## EXTRAIT À LIRE:
+ + + + +

De nombreuses grognes syndicales ont été provoquées par ce capitalisme belge en pleine débandade. Ici, la Sabena. © OLIVIER MATTHYS/BELGAIMAGE

Dilapidations des fleurons industriels belges : chronique d’un dépeçage intégral

Olivier Mouton
Olivier Mouton Journaliste

Pour Paroles de patrons, des historiens de l’UCL ont recueilli les témoignages de 72 acteurs de premier plan qui ont assisté, depuis les années 1970, à la dilapidation de nos joyaux industriels. C’est le récit d’une lente et inexorable déchéance identitaire.

 » Croyez-vous qu’en France, on aurait pu racheter Vivendi, la Compagnie de Suez, EDF, la BNP ou Laforge ? Il n’y a qu’en Belgique qu’une chose pareille peut se produire.  » Luc Bertrand, actuel président du conseil d’administration du groupe Ackermans & van Haaren, résume en deux phrases le sentiment de malaise qui prévaut à la lecture de Paroles de patrons, coécrit par les historiens de l’UCL Vincent Dujardin, Vincent Delcorps et Anne-Sophie Gijs (1). Tous trois ont longuement rencontré 72 témoins de ce capitalisme à la belge dilapidé à partir des années 1970 : capitaines d’industrie, ministres, témoins de premier plan. On y perçoit le sentiment d’un grand gâchis, d’erreurs d’appréciation magistrales et d’un laxisme politique coupable.

Le constat est édifiant à l’heure où certains responsables politiques, dont le ministre-président wallon Paul Magnette (PS), reparlent de  » patriotisme économique « .  » La Belgique sort déforcée de cette période 1988-2017 qui a vu la perte de toute une série de ses fleurons, souligne Vincent Dujardin. C’est qu’en perdant Petrofina, CBR, Tractebel, Electrabel et autres Fortis ou BBL, la Belgique a aussi perdu de son impact politique, diplomatique et économique dans des proportions qu’il est impossible de chiffrer.  »  » Un éventuel patriotisme économique ? Nous n’en avons pas rencontré, constate Vincent Delcorps, en conclusion de la partie consacrée à la saga de la Générale de Belgique. Ni au sein de la classe politique ni dans le camp patronal.  » En racontant ce démantèlement national, de la Générale à la Sabena en passant par Tractebel ou les banques, les historiens de l’UCL libèrent la parole des acteurs d’un pays perdu. Qui s’est noyé dans l’océan de la mondialisation en raison de ses propres démêlés identitaires.

+ + + + +

## LIGNES FOURNIES:
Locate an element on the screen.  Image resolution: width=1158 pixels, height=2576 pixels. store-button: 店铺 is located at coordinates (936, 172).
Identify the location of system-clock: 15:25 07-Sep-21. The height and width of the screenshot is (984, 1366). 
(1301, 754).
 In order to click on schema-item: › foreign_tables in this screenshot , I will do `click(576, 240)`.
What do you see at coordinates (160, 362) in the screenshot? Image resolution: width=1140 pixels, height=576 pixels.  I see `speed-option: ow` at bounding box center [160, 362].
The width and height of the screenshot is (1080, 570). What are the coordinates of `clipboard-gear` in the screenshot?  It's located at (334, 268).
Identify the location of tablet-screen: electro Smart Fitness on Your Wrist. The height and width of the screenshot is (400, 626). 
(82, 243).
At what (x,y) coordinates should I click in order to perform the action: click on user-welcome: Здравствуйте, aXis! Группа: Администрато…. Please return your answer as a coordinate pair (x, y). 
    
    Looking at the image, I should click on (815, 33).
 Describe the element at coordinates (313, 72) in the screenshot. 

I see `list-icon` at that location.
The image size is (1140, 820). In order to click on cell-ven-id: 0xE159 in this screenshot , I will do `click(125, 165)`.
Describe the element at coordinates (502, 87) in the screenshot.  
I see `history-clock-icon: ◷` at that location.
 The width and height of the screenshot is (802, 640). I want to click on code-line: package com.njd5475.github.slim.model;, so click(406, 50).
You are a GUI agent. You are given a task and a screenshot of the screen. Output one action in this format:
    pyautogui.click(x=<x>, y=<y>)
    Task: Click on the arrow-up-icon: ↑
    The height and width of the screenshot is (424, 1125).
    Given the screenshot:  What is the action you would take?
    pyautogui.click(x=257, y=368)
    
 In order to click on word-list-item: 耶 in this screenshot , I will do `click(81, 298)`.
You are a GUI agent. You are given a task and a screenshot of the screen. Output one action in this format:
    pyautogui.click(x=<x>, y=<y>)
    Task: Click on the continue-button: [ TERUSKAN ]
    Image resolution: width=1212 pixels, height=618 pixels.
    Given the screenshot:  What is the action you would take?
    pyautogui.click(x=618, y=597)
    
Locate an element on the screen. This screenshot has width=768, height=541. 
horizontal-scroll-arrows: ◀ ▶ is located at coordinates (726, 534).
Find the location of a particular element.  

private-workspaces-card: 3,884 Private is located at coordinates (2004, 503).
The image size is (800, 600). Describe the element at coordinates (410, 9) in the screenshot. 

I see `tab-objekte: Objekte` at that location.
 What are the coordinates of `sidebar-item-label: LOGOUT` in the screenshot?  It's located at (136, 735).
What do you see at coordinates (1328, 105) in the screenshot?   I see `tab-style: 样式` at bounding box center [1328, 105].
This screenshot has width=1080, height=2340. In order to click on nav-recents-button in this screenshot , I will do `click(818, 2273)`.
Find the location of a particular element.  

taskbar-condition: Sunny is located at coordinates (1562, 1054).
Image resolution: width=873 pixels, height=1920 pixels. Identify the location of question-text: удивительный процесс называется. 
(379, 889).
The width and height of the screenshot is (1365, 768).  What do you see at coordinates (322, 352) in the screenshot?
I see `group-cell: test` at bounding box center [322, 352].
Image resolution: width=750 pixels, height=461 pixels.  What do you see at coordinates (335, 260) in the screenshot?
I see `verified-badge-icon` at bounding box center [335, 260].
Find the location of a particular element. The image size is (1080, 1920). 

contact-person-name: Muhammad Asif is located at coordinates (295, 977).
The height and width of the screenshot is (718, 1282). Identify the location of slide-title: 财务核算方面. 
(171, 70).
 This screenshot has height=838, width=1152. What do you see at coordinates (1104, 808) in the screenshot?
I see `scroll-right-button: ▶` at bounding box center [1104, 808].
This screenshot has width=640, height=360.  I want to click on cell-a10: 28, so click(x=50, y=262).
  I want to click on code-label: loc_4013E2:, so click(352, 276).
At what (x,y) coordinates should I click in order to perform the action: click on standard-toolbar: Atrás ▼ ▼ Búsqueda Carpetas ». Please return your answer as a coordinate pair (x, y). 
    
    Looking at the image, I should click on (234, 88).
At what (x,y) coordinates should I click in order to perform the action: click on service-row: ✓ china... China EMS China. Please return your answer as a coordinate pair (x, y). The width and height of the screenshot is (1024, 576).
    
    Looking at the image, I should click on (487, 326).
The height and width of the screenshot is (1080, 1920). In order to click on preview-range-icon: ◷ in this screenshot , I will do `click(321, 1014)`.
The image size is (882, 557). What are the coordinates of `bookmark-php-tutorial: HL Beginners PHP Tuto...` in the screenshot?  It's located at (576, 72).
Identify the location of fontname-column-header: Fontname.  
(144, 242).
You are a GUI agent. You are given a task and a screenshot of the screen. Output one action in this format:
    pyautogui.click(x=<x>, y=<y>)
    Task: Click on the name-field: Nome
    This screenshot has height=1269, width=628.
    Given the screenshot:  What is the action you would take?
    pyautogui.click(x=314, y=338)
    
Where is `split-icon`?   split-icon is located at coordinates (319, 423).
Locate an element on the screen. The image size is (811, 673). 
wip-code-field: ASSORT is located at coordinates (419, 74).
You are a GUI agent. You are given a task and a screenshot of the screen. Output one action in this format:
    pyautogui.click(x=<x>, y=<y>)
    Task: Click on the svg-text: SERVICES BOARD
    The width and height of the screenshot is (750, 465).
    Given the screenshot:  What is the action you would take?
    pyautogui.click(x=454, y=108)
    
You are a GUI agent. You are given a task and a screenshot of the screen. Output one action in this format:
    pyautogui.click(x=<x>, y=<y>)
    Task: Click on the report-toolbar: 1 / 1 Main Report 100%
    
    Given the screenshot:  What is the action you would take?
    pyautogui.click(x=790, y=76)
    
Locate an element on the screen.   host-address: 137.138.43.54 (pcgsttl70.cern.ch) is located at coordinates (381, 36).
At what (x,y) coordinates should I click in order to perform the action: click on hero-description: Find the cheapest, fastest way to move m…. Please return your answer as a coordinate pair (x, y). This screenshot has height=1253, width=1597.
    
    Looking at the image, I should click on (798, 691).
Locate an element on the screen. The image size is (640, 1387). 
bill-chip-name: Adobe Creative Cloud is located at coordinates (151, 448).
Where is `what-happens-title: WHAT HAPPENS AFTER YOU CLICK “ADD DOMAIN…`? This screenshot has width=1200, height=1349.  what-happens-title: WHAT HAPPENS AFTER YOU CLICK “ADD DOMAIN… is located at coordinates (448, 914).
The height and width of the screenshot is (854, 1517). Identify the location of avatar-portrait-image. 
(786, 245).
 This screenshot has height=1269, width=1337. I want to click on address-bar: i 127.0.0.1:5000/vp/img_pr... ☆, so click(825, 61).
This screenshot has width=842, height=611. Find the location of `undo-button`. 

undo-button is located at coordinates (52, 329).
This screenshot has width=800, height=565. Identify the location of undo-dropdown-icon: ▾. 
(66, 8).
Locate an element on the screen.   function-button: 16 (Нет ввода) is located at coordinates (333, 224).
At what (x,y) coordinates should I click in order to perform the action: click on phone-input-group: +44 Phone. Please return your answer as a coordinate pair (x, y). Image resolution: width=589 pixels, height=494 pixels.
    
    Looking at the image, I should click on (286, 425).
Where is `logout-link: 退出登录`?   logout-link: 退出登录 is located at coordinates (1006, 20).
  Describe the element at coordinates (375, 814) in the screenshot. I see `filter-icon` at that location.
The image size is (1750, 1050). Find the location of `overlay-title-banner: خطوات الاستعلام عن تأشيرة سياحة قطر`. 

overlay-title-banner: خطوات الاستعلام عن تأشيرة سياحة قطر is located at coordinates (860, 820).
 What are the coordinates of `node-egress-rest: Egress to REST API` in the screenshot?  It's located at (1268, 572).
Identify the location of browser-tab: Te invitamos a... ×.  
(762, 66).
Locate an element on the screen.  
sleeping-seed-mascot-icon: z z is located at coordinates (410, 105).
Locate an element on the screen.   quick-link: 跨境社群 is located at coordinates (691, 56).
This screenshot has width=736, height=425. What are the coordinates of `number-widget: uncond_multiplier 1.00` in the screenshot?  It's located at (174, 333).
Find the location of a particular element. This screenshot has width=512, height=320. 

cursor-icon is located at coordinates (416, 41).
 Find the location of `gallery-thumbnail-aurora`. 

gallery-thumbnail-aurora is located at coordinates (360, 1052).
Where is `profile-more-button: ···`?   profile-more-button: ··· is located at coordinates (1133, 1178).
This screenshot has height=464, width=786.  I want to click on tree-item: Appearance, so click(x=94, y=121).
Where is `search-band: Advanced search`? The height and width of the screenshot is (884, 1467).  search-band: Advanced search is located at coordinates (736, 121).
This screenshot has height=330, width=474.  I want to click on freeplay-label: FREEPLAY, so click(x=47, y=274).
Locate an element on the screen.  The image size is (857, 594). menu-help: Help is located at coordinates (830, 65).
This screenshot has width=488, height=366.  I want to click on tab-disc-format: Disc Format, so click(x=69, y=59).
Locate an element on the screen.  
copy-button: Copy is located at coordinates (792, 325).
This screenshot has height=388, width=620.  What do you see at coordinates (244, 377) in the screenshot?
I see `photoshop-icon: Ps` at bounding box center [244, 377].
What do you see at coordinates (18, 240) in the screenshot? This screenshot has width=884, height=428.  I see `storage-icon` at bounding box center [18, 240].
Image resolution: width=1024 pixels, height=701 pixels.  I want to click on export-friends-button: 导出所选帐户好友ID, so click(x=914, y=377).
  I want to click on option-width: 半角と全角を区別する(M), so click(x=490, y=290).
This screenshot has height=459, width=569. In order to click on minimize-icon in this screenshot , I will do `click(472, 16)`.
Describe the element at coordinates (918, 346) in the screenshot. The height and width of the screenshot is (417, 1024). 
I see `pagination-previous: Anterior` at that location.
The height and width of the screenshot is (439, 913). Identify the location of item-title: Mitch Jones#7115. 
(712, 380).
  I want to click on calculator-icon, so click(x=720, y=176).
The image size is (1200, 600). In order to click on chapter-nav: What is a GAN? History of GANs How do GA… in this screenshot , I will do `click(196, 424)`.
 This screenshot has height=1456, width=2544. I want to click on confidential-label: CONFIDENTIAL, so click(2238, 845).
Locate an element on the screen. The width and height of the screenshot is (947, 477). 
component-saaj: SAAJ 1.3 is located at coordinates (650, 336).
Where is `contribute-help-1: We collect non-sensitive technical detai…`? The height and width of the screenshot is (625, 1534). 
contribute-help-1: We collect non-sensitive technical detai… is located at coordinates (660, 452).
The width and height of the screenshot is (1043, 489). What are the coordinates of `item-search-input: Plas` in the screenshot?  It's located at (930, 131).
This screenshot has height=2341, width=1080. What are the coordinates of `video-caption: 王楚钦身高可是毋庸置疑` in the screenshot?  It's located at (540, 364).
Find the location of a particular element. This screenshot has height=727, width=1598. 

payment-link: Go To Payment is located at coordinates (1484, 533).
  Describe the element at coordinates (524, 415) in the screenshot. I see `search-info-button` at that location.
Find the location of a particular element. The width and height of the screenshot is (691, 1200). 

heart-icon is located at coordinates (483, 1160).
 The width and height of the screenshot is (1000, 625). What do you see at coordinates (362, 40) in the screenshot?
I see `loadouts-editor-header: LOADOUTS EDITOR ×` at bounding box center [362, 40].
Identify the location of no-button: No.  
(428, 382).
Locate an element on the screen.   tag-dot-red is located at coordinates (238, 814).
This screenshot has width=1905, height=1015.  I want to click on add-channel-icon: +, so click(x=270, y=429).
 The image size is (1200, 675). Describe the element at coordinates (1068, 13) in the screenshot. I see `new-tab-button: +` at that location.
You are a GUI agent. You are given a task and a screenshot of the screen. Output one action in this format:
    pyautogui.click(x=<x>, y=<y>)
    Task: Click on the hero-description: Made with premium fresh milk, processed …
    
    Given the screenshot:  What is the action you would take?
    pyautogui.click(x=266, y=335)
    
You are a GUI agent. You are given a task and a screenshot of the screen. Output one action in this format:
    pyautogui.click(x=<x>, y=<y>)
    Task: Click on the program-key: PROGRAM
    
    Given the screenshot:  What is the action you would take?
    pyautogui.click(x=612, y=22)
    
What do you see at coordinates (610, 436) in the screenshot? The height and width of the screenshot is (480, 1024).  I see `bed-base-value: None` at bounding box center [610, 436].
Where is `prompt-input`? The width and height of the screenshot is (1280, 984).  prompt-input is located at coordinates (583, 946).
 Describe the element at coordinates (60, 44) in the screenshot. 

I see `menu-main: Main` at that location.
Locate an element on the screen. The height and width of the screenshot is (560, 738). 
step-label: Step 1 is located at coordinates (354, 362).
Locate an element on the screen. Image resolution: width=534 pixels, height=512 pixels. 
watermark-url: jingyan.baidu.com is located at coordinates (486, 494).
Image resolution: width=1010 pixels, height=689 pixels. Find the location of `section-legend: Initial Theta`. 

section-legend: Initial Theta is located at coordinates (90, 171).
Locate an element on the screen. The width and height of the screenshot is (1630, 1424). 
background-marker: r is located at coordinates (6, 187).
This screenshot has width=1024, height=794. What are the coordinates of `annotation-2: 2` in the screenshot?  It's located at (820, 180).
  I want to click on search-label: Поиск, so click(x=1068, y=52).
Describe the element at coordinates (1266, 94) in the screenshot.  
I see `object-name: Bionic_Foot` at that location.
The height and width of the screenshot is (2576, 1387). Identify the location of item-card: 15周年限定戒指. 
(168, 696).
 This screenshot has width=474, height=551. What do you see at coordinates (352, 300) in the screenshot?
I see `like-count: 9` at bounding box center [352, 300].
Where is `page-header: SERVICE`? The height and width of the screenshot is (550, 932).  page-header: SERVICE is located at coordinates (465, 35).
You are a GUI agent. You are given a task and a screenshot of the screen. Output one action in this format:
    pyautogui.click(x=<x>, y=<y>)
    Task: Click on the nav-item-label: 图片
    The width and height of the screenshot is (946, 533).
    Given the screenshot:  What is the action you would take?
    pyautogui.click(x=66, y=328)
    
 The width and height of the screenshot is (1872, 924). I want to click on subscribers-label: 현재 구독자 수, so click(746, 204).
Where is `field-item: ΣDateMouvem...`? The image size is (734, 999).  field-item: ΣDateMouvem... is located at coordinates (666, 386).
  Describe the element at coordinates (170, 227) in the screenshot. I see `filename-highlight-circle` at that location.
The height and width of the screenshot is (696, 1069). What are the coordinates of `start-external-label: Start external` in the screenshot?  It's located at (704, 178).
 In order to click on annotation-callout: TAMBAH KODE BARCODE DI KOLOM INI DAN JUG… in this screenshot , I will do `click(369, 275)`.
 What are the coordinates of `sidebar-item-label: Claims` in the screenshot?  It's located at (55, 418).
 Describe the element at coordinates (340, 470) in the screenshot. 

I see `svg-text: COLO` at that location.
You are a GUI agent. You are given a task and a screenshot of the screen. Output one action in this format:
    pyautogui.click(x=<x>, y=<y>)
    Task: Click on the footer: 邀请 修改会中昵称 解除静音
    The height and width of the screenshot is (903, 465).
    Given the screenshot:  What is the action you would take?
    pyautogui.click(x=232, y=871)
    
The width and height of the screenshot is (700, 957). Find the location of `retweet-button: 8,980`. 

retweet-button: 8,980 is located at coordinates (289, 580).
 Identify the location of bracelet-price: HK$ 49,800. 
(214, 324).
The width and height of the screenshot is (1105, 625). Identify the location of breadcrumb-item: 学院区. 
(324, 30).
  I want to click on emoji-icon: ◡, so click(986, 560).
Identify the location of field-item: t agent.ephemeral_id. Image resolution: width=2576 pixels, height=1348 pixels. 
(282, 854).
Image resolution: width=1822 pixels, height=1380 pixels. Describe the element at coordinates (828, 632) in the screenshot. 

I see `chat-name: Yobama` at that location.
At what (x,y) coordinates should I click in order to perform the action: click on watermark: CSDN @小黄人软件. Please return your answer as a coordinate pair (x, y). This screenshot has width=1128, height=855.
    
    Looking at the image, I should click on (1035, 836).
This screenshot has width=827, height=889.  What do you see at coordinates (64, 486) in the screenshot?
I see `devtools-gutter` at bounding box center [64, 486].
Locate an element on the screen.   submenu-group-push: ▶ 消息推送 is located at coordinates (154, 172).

+ + + + +

## TRAVAIL DEMANDÉ:
Poursuivez l'article sur la perte des fleurons industriels belges en reprenant juste après sa dernière phrase.

## RÉPONSE ATTENDUE:
Notre territoire est-il trop petit à l’heure du grand marché mondial ? Etions- nous condamnés à devenir les victimes, consentantes ou non, de la globalisation financière ? L’introspection menée par les historiens avec les patrons apporte une réponse nuancée.  » Oui, la Belgique est un pays de petite taille, ce qui n’est pas de nature à favoriser l’émergence de grands groupes, reconnaît Vincent Dujardin. Mais il n’est pas exact d’affirmer qu’elle n’a jamais accueilli de grands fleurons. Il suffit de rappeler que nous fûmes parmi les pionniers de la révolution industrielle, dans le charbon et l’acier.  » Avant de courir après les événements au lendemain des deux guerres mondiales.  » Un seul exemple, rappelle l’historien. Le fait que la crise de l’acier se soit prolongée jusque dans les années 1980 illustre le fait que les efforts de reconversion dans ce secteur n’ont pas été suffisamment anticipés, surtout du côté wallon, où l’on investit, par exemple, au début des années 1960, deux fois moins dans la recherche qu’en Flandre.  »

Janvier 1988, un tournant : l'Italien Carlo De Benedetti (à dr.) lance une OPA sur la Générale, qui tombera finalement dans l'escarcelle de Suez. Mark Eyskens, alors ministre des Finances, est impuissant.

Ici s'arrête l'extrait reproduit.